▶ _Task item_: Please copy out each line of the entries in which "will" appears.

[Extracted records]
--*--

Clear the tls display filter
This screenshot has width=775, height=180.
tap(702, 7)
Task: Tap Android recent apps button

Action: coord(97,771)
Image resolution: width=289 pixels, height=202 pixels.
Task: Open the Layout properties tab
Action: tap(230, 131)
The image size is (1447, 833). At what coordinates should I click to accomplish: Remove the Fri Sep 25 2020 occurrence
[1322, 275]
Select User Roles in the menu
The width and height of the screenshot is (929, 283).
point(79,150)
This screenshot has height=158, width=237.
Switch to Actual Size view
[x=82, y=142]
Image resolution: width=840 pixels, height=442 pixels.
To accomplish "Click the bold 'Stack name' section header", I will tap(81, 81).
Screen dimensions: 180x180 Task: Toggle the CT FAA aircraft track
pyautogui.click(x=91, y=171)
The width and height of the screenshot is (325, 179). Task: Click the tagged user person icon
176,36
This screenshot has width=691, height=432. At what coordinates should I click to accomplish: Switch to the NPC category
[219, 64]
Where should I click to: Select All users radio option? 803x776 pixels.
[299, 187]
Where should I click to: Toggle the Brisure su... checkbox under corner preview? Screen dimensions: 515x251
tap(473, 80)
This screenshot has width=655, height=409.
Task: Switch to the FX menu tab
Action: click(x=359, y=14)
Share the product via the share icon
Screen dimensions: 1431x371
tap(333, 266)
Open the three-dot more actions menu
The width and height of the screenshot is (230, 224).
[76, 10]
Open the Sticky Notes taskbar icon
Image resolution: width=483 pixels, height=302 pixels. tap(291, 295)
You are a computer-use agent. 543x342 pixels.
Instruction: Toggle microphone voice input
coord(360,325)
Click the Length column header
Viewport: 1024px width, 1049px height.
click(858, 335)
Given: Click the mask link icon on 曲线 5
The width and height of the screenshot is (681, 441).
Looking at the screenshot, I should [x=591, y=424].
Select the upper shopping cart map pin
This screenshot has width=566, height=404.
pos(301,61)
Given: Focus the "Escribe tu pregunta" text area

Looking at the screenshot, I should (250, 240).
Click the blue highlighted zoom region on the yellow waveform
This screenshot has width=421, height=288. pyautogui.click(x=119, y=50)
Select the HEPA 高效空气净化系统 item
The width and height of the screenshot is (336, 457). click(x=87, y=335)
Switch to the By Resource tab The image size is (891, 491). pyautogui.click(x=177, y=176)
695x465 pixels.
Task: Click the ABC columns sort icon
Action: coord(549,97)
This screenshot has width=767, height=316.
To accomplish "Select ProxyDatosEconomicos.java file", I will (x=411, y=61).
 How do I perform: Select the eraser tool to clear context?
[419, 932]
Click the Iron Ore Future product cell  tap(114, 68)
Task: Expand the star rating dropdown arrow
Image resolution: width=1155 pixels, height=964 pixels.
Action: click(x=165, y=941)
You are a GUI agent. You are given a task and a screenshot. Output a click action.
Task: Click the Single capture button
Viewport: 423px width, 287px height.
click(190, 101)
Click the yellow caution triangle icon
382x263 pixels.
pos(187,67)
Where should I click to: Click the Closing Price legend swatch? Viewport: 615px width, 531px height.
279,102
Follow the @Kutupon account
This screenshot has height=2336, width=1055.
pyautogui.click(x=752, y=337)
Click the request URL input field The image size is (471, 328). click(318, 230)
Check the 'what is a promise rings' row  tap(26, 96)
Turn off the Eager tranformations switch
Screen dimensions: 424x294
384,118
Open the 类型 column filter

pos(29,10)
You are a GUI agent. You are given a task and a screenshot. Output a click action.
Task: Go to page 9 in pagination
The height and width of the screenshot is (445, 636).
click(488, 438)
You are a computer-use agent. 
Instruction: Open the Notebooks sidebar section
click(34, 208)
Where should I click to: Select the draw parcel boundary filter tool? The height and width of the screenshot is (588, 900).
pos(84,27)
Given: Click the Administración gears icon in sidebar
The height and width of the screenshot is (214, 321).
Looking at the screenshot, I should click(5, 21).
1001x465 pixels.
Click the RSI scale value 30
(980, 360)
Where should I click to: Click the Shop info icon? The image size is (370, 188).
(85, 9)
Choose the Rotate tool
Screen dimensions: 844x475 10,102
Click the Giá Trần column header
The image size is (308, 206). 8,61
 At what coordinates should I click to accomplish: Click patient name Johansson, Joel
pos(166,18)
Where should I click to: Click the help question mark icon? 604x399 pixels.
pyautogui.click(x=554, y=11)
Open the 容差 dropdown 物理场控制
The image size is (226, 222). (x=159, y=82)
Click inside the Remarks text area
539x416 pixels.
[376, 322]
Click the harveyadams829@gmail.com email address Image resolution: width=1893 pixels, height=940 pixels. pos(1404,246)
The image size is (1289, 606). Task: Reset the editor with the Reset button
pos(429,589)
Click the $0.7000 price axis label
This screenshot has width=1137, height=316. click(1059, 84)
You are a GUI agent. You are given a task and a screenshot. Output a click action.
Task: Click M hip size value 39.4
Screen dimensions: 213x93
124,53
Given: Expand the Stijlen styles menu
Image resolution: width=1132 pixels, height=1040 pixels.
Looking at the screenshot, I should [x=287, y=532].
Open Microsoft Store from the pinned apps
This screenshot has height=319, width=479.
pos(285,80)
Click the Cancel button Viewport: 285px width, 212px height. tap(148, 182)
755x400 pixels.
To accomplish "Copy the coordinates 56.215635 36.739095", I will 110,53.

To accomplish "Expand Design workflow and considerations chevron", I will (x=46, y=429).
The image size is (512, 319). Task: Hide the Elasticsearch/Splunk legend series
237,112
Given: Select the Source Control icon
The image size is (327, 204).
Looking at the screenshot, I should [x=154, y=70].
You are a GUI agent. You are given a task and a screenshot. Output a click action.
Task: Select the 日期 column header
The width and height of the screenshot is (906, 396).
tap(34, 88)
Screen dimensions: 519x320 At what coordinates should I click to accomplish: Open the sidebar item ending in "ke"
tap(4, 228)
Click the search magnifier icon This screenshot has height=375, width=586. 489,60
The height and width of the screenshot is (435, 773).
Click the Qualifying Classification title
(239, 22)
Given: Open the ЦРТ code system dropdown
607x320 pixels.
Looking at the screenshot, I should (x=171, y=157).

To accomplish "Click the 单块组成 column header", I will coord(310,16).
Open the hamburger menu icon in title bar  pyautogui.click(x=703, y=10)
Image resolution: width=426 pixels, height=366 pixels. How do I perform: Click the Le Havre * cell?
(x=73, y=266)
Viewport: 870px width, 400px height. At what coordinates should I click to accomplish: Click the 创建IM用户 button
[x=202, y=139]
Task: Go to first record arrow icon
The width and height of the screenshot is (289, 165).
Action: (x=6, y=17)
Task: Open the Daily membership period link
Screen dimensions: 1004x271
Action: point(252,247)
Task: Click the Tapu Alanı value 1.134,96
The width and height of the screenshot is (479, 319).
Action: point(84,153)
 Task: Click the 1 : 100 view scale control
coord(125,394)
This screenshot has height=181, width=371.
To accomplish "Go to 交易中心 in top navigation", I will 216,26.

--*--

▶ _Completed exercise_:
To accomplish "Click the bold 'Stack name' section header", I will tap(81, 81).
To accomplish "Select ProxyDatosEconomicos.java file", I will (x=411, y=61).
To accomplish "Copy the coordinates 56.215635 36.739095", I will 110,53.
To accomplish "Expand Design workflow and considerations chevron", I will (x=46, y=429).
To accomplish "Click the 单块组成 column header", I will coord(310,16).
To accomplish "Go to 交易中心 in top navigation", I will 216,26.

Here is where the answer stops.